The chairs of the House Oversight and Judiciary committees on Tuesday threatened to hold former FBI lawyer Lisa Page in contempt of Congress if she does not testify before the committees this week.
Page, whose 2016 anti-Trump text messages with FBI agent Peter Strzok have become the stuff of conspiratorial Republican hysteria, defied a Judiciary Committee subpoena to testify in a closed-door setting before the committees on Wednesday. Her attorney said Page hadn’t been given enough information about the committees’ intended line of questioning.
“As an additional, and final, accommodation, the [Judiciary] Committee will stay the contempt proceedings provided Lisa Page voluntarily appears on July 12, 2018, at 10:00 a.m., at a previously scheduled public hearing regarding relevant issues under investigation,” Oversight Chair Trey Gowdy (R-SC) and Judiciary Chair Bob Goodlatte (R-VA) wrote.
“While your client would still be deposed at some point, appearance at the hearing scheduled for Thursday July 12, 2018, at 10:00 a.m. would negate the need for immediate contempt proceedings,” they added. “Alternatively, your client, Lisa Page, could present herself for a deposition on Friday, July 13, 2018, at 10:00 a.m. This option would stay contempt proceedings and resolve the Committees’ need to depose your client.”

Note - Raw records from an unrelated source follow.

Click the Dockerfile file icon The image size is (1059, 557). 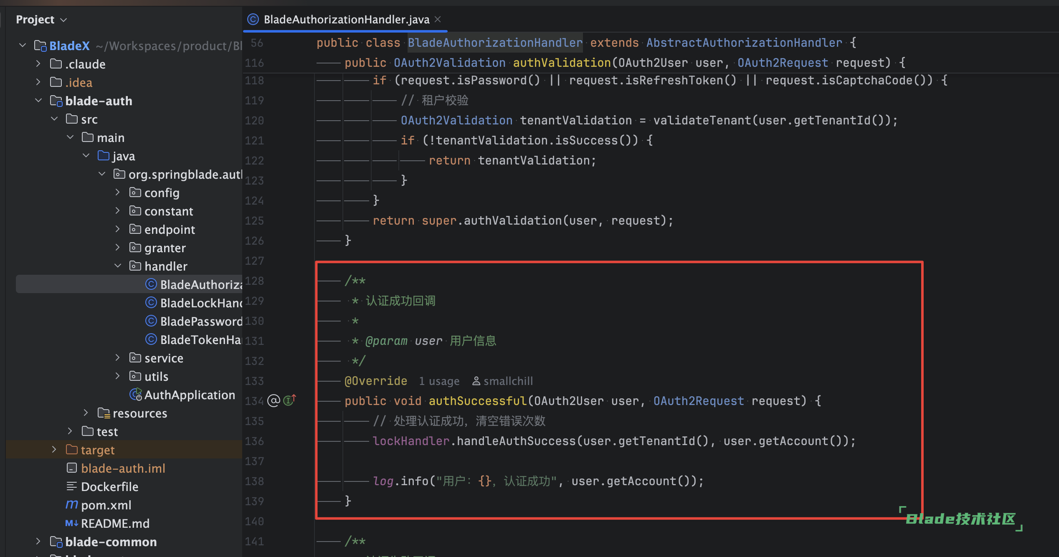(71, 486)
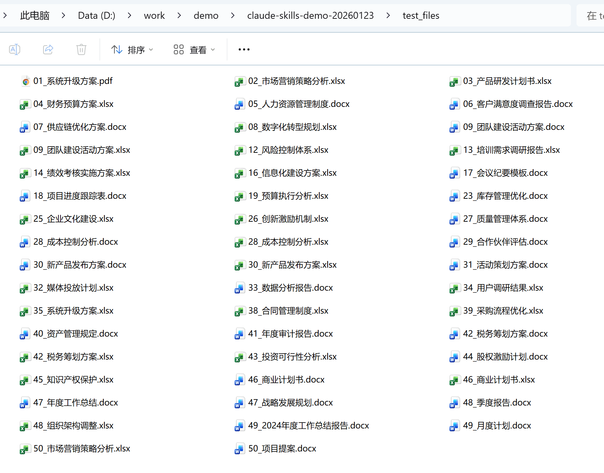Open the rename icon in the toolbar

point(15,49)
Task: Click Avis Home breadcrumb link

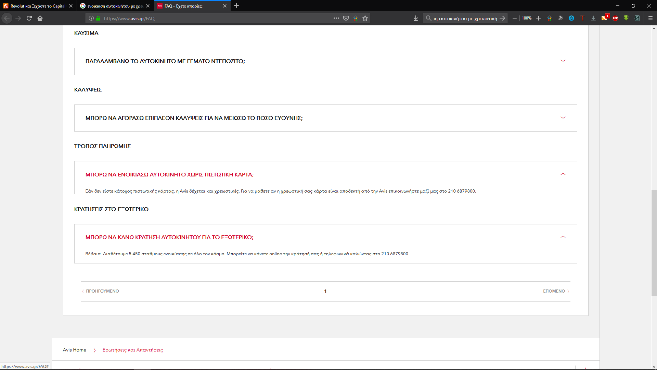Action: click(74, 350)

“The Committees would be asking Lisa about materials that she has not yet been shown,” Page’s attorney Amy Jeffress said on Tuesday, explaining Page’s refusal to show up for Wednesday’s deposition. “In fact, Lisa and I went to the FBI today today to review the materials that were previously produced to Congress related to her proposed interview, but after waiting more than three hours, we were not provided with any documents.”